Wise ones declare that the abandonment of conditioning and the restraint of prana are of equal effect: hence, one should practice them simultaneously. Prana is restrained by the practice of pranayama and the Yoga asana, as taught by the guru, or by other means. When desires, aversions and cravings do not arise in the mind even though their objects are in view, then it is to be inferred that mental conditioning has weakened; thence wisdom arises, further weakening the conditioning. Then the mind ceases its spontaneous and aimless activity.

It is not possible to restrain and train the mind without proper methods. Knowledge of the self, company of holy beings, the abandonment of conditioning and the restraint of prana are the means to overcome the mind. Ignoring these and resorting to practices like Hatha Yoga, austerities, pilgrimages, rites and rituals in a blind and forceful way is an error. Self-knowledge alone bestows delight on you. A person of self-knowledge alone lives. Hence, gain self-knowledge.

Live here as a liberated sage. Such a being lives conjoined with inner harmony, without pride or vanity, without jealousy and with his senses fully under his control. Even when all the objects of the world are spread out before him, the liberated sage, who is free from cravings, is not tempted by them, but engages himself in mere natural actions. Whatever is inevitable, appropriate and creates peace, he does. His joy and delight he derives from within; thus he is freed from this world-display.

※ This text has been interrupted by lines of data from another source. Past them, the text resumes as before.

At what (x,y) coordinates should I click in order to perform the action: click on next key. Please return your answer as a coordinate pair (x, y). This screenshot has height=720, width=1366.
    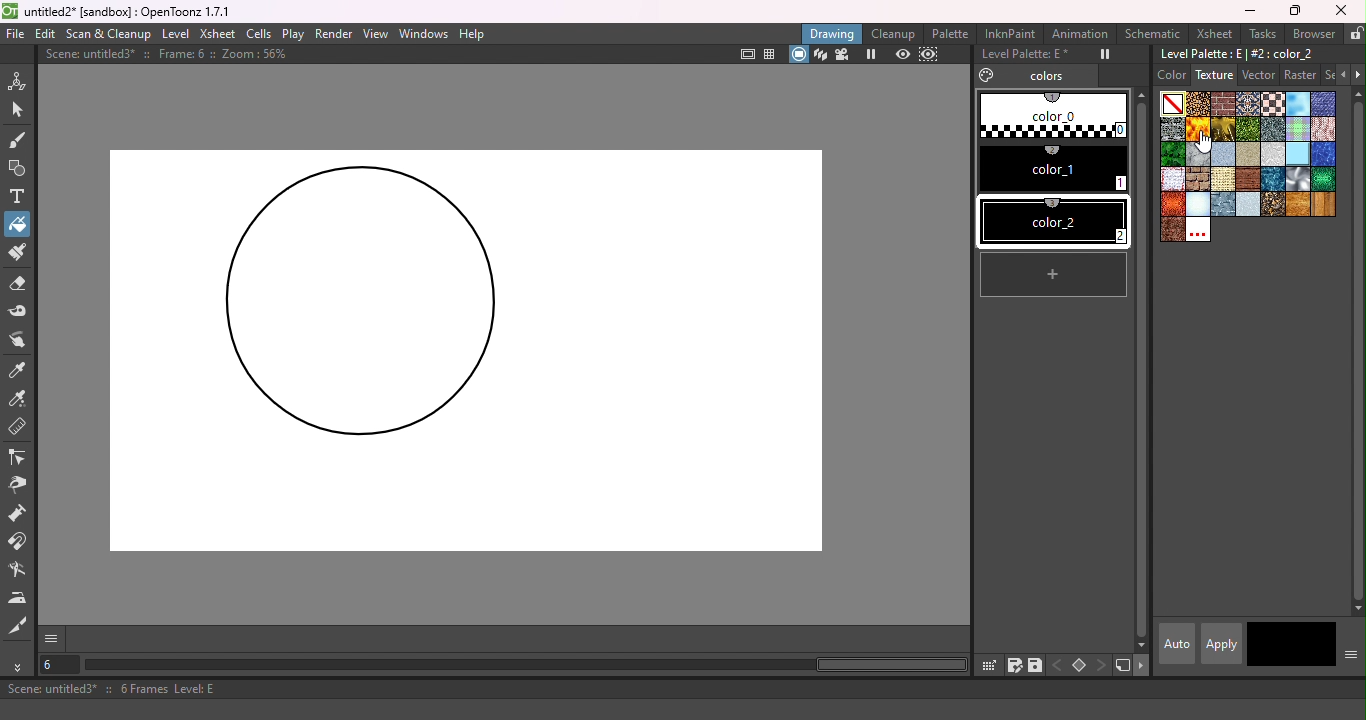
    Looking at the image, I should click on (1102, 666).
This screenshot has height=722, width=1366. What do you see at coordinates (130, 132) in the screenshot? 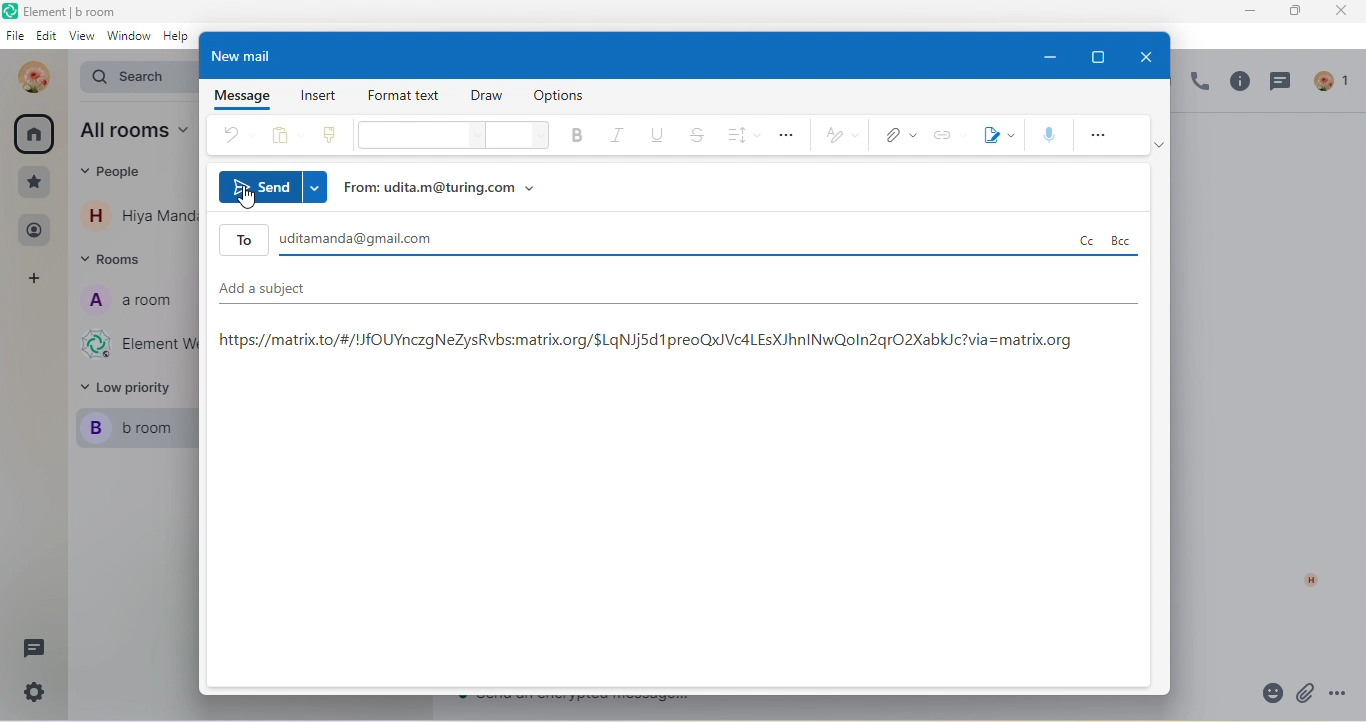
I see `all rooms` at bounding box center [130, 132].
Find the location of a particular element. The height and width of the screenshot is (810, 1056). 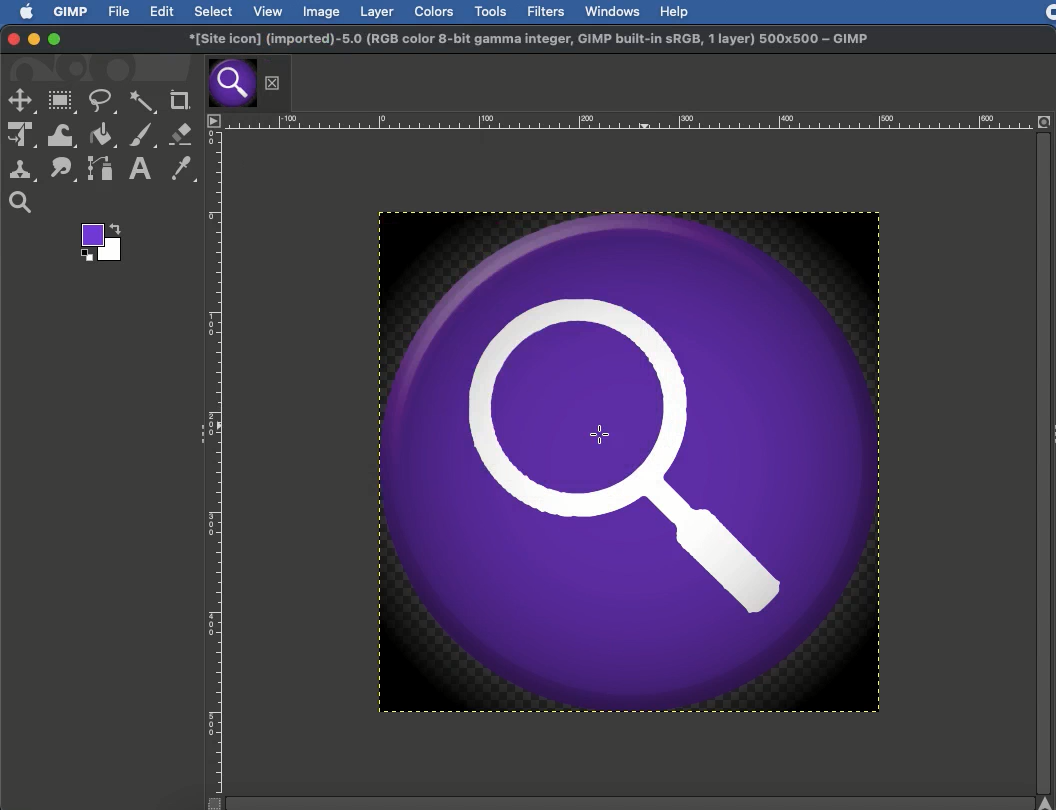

Prana is indistinguishably united with the mind. In fact, the consciousness which tends towards thinking, on account of the movement of Prana, is known as mind. Mind and movement of thought are inseparable; the cessation of one is the cessation of both. The wise ones declare that the mind is caused by the movement of prana; and hence, by the restraint of prana, the mind becomes quiescent. There are two ways by which this quiescence can be achieved. One is the way of Yoga, which involves restraint of the movement of thought, and the other is the way of knowledge, which involves the right knowledge of truth.

The movement of Prana is arrested at the moment when all hopes and desires come to an end in one's heart through the earnest practice of the precepts of the sacred texts and sages, by the cultivation of equanimity and by the practice of contemplation and meditation such that truth is known.

The movement of prana is also arrested by the effortless practice of breathing, without strain, in seclusion, or the repetition of the sacred Om with the experience of its meaning, and when consciousness reaches the state of deep sleep.

The practice of exhalation, when the prana roams in space without touching the limbs of the body, of inhalation, leading to a peaceful movement of prana, and of retention, bringing it to a standstill for a long time, all lead to the arrest of the flow of prana. Likewise the closure of the posterior nares by the tip of the tongue as prana moves towards the crown of the head, the practice of meditation where there is no movement of thought, the holding of consciousness steadily at a point twelve inches from the tip of the nose, the entering of prana into the forehead through the palate and upper aperture, the fixing of the prana at the eyebrow center, the sudden cessation of the movement of thought, or cessation of all mental conditioning through meditation on the space in the heart-center over a long period of time, all these lead the arrest of the flow of prana. Here, "heart" does not mean the organ in the chest, but consciousness which alone is the heart of all beings.

By any of these methods, propounded by various teachers, the movement of prana can be restrained. These Yoga methods bring about the desired results only if they are practiced without violence or force. When one is firmly established in such practices with simultaneous growth of equanimity, and when the mental conditioning comes under perfect restraint, there is fruition of the restraint of the movement of Prana.